任务要求:
根据下面这篇谈电影《兰心大剧院》的文章,这部电影是哪位导演在哪一年拍摄的?

正文部分:
* * * * * * *

刘伟
摘要:娄烨导演2019年拍摄的电影《兰心大剧院》,首次把镜头对准了“孤岛”时期的上海,讲述了一个复杂多变的时代,女明星于堇回到上海,由此引發了各方势力对她动向密切关注的故事。影片用黑白色调的影像、摇曳的手持运动镜头、模糊的现实和舞台的边界、扑朔迷离的空间结构构建出一个多元的复杂叙事结构,营造出不同以往的视听风格,传递出一种无可奈何的哀愁,作为类型化的谍战片,其视听风格和叙事结构为谍战类影片拓宽了思路。
关键词:叙事结构 黑白影像 手持摄影
中图分类号:J905文献标识码:A文章编号:1008-3359(2023)04-0137-04
爱森斯坦曾经说过:“电影把绘画与戏剧、音乐与雕刻、建筑艺术与舞蹈、风景与人物、视觉形象与有声的语言联结成为统一的综合体。”作为第七艺术的电影,既是视觉艺术,又是听觉艺术,既是空间艺术,又是时间艺术。由于电影具有综合性特征,它能够兼视与听、时与空、动与静、表现与再现于一身,成为一种全新的声画结合的时空艺术复合体。在娄烨的电影作品中,《兰心大剧院》的叙事语义以及所呈现的视听效果无疑是最复杂的一部。就角色而言,在扑朔迷离的主题中,贯穿了真实与扮演的双重叙事,而具有表意功能的“戏中戏”奠定了剧情的时空结构,隐喻功能的“双面镜”也使得人物性格更加多面。抛弃了绚烂华丽的色彩,导演大胆采用厚重的黑白影像,加上跟拍摇晃的手持摄影以及特写镜头,在追求独特视觉效果和电影语境的同时,勾画出在大动荡和大变迁之下,个人的宣泄和无奈,或许只有借助暴力反抗才能得到自我安慰和救赎。

* * * * * * *

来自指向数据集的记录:
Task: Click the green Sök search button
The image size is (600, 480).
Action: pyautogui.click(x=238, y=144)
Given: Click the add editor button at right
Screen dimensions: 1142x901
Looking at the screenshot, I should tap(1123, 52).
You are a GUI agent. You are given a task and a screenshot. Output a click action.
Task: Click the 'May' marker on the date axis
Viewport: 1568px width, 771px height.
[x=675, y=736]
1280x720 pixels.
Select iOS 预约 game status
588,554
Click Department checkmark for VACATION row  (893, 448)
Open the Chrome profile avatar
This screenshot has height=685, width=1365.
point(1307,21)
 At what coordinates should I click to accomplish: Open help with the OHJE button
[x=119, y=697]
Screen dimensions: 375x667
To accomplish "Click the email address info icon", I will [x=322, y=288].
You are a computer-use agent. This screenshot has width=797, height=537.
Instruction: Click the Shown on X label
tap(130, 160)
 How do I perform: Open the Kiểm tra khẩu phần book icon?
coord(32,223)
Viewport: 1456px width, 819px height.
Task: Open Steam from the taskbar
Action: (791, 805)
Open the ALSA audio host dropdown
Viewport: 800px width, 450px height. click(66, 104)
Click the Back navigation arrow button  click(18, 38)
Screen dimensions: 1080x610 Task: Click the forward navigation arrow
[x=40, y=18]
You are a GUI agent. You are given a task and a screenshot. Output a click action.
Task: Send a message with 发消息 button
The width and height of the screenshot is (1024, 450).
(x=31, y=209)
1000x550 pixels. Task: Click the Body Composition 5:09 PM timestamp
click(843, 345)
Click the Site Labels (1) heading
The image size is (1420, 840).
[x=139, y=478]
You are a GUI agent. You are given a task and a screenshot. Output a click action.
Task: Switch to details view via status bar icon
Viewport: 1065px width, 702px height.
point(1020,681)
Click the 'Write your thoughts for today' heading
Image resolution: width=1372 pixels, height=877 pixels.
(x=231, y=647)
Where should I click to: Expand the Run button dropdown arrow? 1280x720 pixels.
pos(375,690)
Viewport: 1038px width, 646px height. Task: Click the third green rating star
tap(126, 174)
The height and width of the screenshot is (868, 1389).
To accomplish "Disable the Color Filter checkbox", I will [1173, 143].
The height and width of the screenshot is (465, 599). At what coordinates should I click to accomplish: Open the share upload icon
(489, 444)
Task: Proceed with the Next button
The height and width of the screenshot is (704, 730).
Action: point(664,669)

* * * * * * *

参考答案:
娄烨导演于2019年拍摄。